* [Textauszug]:
Die Scheibe startet mit "I'm A Ram" von Al Green im Original. Die Version rockt, zumindest bei den Soli, noch ordentlich, auch wenn sie stark am Reggae orientiert ist. "Unring The Bell" ist der nächste Track, der hier "Rebel With The Cause" heißt und ordentlich 'gedubt' wurde. Unterstützung fand die Band bei Willi Williams, der Warren Haynes gesanglich aushalf. Ein weiterer Bekannter auf dieser Platte ist "Horseflies", der auf "High & Mighty" "Like Flies" heißt. Danny Louis, der ansonsten für die Keyboards zuständig ist, bläst hier auch mal die Trompete. Irgendwie wirkt dieser Song teilweise recht psychedelisch, ohne die Reggaerhythmen aus den Ohren zu verlieren. Kein einfacher Tobak.
Ein weiteres, sehr interessantes Cover auf diesem Album ist "Play With Fire", im Original von den Rolling Stones. Das Stück wurde so umgefrickelt, das man es nur mit Mühe erkennt. Als Gast hören wir Michael Franti, der diesen Song mit seiner Stimme veredelt. Etwas eingängiger wird es bei "Hard To Handle". Tolle Reggaerhythmen, die schon fast zum Tanzen einladen. Auch hier haben sich Gov't Mule einen Gast ins Boot geholt: Toots Hibbert.
"Hard To Dubya" ist ein Mix aus "Unring The Bell" und etwas düsterem Reggae, meist instrumental und für mich eines der Stücke, mit denen ich am schwierigsten zurecht komme. Das ist mir dann doch zu abgedreht.
Und so geht es Song für Song weiter. Versionen, die unter neuem Titel mal mehr und mal weniger umgearbeitet wurden, um dem Konzept des Albums gerecht zu werden. Einige Stücke sind dabei recht eingängig geworden, andere wiederum absolut schwierig nachzuvollziehen, was sich allerdings nach mehreren Durchläufen im Player ändern kann, wenn man nicht versucht, die Platte nur nebenbei zu hören.
Alles in allem wird dieses Album wohl einen Keil in die Gov't Mule-Fangemeinde treiben. Ich befürchte sogar, dass mehr Leute das Album ablehnen werden als es zu lieben.

* [Arbeitsauftrag]: Geben Sie den Abschnitt der Albumbesprechung wortgetreu aus, der bei den Worten „Ein weiteres, sehr“ einsetzt, und enden Sie nach „doch zu abgedreht.“.

* [Vorliegendes Material]:
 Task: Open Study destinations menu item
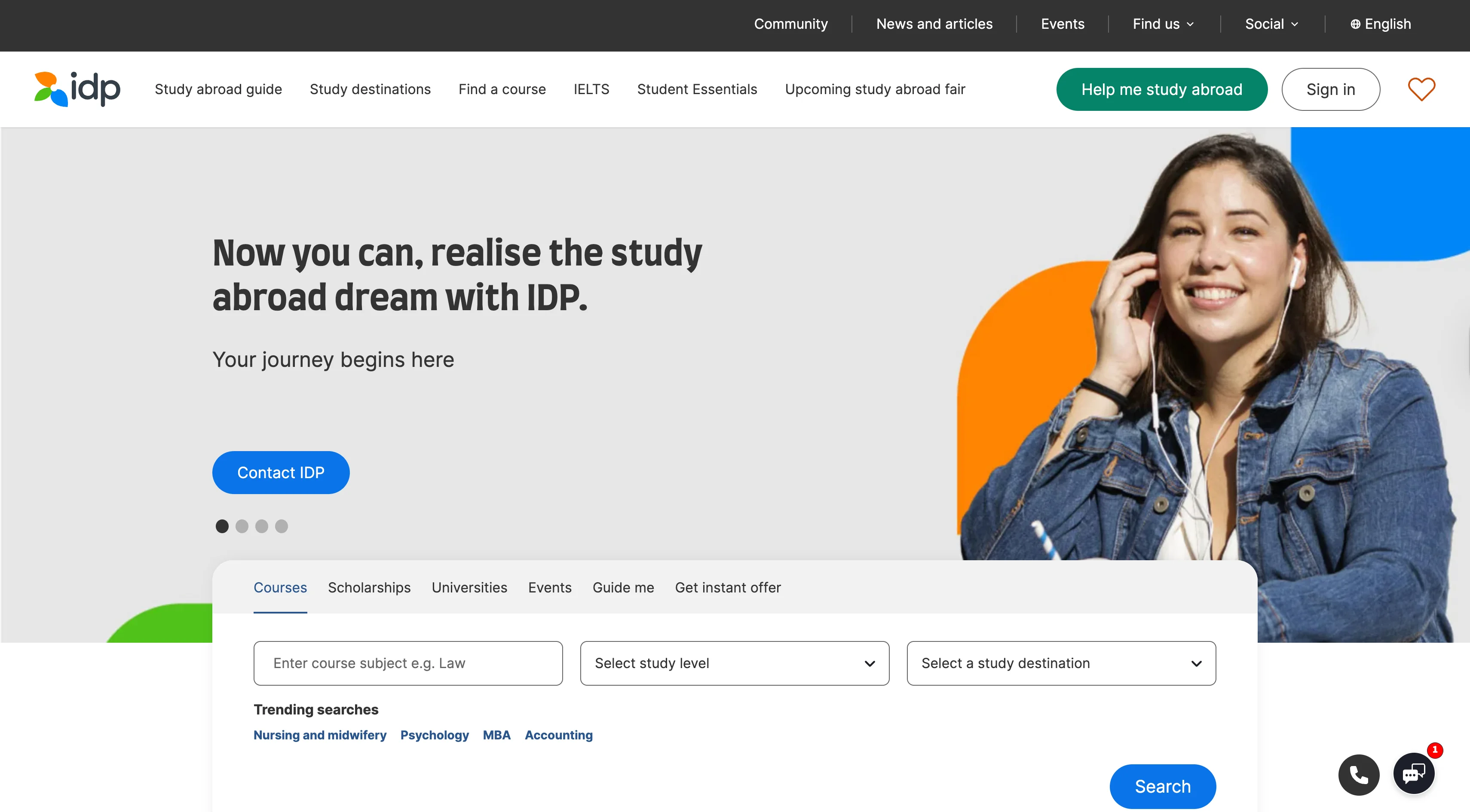pyautogui.click(x=370, y=89)
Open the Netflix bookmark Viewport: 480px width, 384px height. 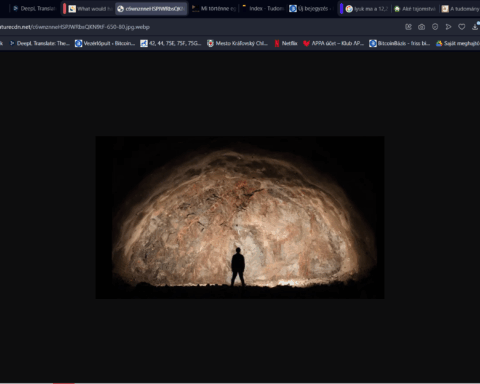coord(286,43)
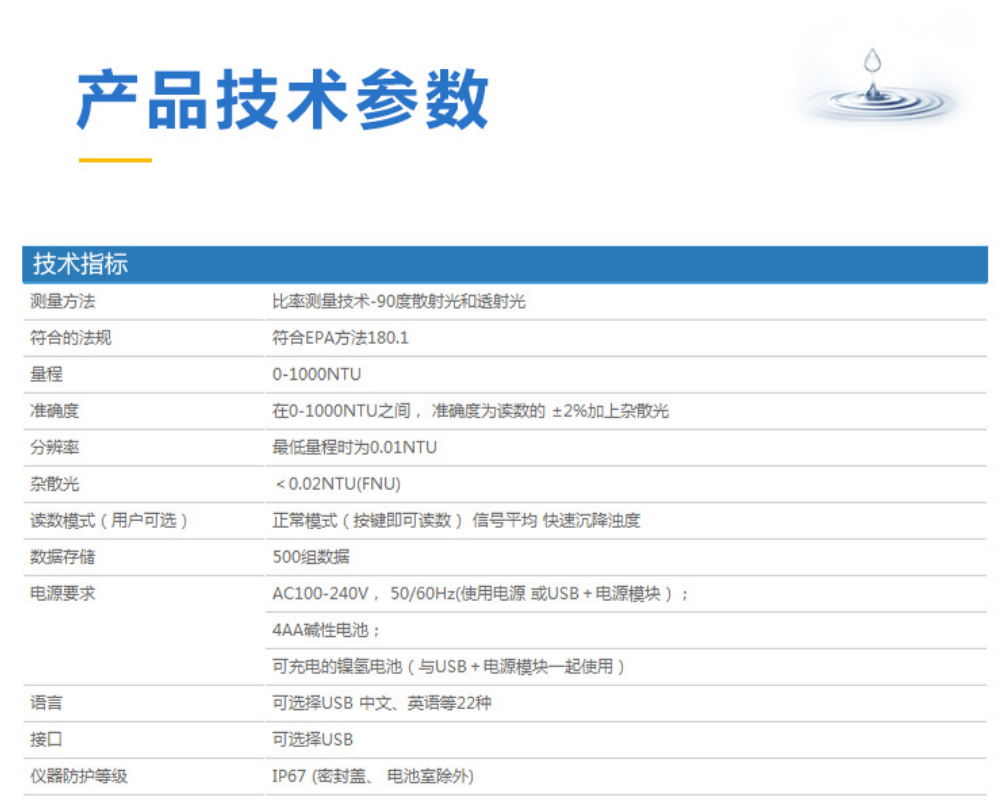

* [Erledigte Aufgabe]:
Ein weiteres, sehr interessantes Cover auf diesem Album ist "Play With Fire", im Original von den Rolling Stones. Das Stück wurde so umgefrickelt, das man es nur mit Mühe erkennt. Als Gast hören wir Michael Franti, der diesen Song mit seiner Stimme veredelt. Etwas eingängiger wird es bei "Hard To Handle". Tolle Reggaerhythmen, die schon fast zum Tanzen einladen. Auch hier haben sich Gov't Mule einen Gast ins Boot geholt: Toots Hibbert.
"Hard To Dubya" ist ein Mix aus "Unring The Bell" und etwas düsterem Reggae, meist instrumental und für mich eines der Stücke, mit denen ich am schwierigsten zurecht komme. Das ist mir dann doch zu abgedreht.